Baldwin clapped bloody Gathelaus on the shoulder, recognizing him from an earlier encounter in Zara. “Good work Northman. I told the Doge you were an asset.”
“Ha-ha! The Dyzantines haven't been worthy fighters since the days of Iskander,” said Jacques surveying the carnage in the courtyard. “Their decadence makes them weak.”
“They did not expect such an attack,” added Baron Boniface.
“They thought to frighten us with their superior numbers. They should have known better, but I suspect this warm climate makes them soft,” said Baldwin. “After all, a coldhearted Northman took the Tower by himself.”
Shaking his head, Gathelaus answered, “Not by myself your lordship. I but opened a closed door.”
“I know a worthy man when I see him. Your wounds show those beasts did more damage than the Dyzantines. Let’s us pray they don't have any more of those damned hell hounds.”
Gathelaus grimaced and rubbed his bruised forearm. The hound’s teeth almost made it through the old links. He would scrounge and find new mail if he could.
It was not long before Murello the minstrel was ordered to sing no more of Gathelaus “the Gatekeeper” and instead praise be to the God of the chosen folk and his chosen nobles, namely, Baldwin, Boniface, Jaques and the Doge. It was ironic to Gathelaus that so quickly they praised and then swept aside his contribution for themselves.
Was this the way of the greedy civilized west? Perhaps it would be better to return to the frozen North where a man’s deeds were his own.
Other nobles landed, congratulated each other and marveled at the hasty retreat of the Dyzantine usurper and the Dyzan horde. Baron Boniface led a troop into the Imperial camp that was located just beyond the Tower, Gathelaus and Niels followed to gain what spoils they could. Fabulous pavilions were scattered across the grounds where the usurper had recently held court to watch what he must have believed would be a victorious battle. In their hasty retreat, they left succulent wines and meats, soft silken divans, and other delicacies from rich Shang-Henj.
“This is amazing. Opium,” said Niels, extending a jar to Gathelaus.

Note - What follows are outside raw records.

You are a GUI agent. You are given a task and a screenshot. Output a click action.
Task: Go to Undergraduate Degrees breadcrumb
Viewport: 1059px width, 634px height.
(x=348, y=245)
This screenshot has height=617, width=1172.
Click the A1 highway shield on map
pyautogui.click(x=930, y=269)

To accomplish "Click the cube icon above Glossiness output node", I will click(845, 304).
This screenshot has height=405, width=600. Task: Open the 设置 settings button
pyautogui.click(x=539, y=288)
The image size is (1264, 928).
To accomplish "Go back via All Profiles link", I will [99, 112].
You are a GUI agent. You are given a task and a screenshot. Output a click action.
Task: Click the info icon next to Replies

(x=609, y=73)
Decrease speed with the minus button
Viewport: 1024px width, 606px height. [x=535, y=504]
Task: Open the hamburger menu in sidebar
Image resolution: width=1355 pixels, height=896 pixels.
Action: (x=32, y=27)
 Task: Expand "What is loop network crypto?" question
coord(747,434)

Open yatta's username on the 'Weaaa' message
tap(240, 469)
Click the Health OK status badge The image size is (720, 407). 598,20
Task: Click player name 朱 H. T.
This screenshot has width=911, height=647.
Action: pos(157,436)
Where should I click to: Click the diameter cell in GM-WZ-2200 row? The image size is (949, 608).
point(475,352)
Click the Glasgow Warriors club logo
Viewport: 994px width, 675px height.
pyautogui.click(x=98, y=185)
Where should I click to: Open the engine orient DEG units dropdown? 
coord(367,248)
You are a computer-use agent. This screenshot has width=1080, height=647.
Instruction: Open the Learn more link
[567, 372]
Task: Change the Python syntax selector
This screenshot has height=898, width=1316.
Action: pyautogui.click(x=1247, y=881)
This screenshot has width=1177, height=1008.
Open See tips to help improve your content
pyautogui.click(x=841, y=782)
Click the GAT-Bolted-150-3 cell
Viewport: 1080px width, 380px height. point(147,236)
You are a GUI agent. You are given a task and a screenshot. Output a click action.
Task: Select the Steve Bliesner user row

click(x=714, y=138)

The North-man shook his head.
Rummaging through tents behind what was likely the Emperor's own, Gathelaus found a vestment beneath a black fur cloak that made him pause.
“What is that?”
Gathelaus held it up for Niels. A large iron-scaled tunic with Nordic runes emblazoned across it. A fearsome helm with short bull horns lay beside it as did a shield splashed with an image of Perkunas and his infamous thunder hammer. It matched the one that hung about Gathelaus's own neck. The magnificent sword which surely must have accompanied such a collection was missing.
“What does that mean?”
“It means there are Varangian’s here. North men who serve as the emperor’s elite guard.”
“You're sure?”
Gathelaus grinned, “Aye. My father was one long ago. I wager we'll see them tonight.”
4. Teeth in the Dark
Twilight fell with no moon, only cold stars to pinprick at the curtain of night. After the Imperial pavilions had been stripped of their decadent wealth the surrounding meager suburbs were next. On this side of the Golden Horn the undesirables were represented, odoriferous tanners and pig farmers even a colony of lepers. Some valuables were yet found amongst the reviled Kathulian silk merchants but all paled in comparison to what the crusaders knew waited across the bay in the city proper.
Gathelaus and Niels sat beside a dying fire with Baron Boniface and a dozen of his sleeping henchmen.
“We'll march to the Lion Gates on the morrow while the Kentsians assault the sea walls,” said Boniface over his cup of wine. “I want you beside me Gatekeeper. Together, we'll take this city.”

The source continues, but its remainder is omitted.